According to the United Nations Environment Program, 400 million tons of plastic are generated annually, most of which comes from single-use plastic. While countries are making progress in reducing this waste through paper bags and straws, there are also applications where the properties of plastic are necessary.

Transparent wood is an alternative for such applications and is highly preferred since it prevents the harm of petroleum-derived plastic products. German scientist Siegfried Fink first manufactured transparent wood in the year 1992, and over the past three decades has been significantly improved by other researchers as well.

How is transparent wood made?

In its natural form, wood is opaque.

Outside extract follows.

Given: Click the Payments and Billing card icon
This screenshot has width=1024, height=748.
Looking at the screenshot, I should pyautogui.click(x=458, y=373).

However, researchers have found that removing lignin, a naturally occurring biopolymer that provides structural support for the plant tissue, can make it transparent. To do so, the wood is soaked in a warm solution consisting of multiple chemicals such as sodium hydroxide, sodium sulfite, and sodium hypochlorite, followed by boiling it in a hydrogen peroxide solution.

This removes the lignin completely and turns the wood white. However, the space that was occupied by lignin needs to be filled up to retain the structural integrity. This process, referred to as infiltration, is done by using a resin such as epoxy or Poly methyl methacrylate or PMMA under temperatures of 185 Fahrenheit (85^oC).

The final product can have as much as 90 transparency, unlike glass, is shatterproof. More importantly, it is more biodegradable than glass or plastic.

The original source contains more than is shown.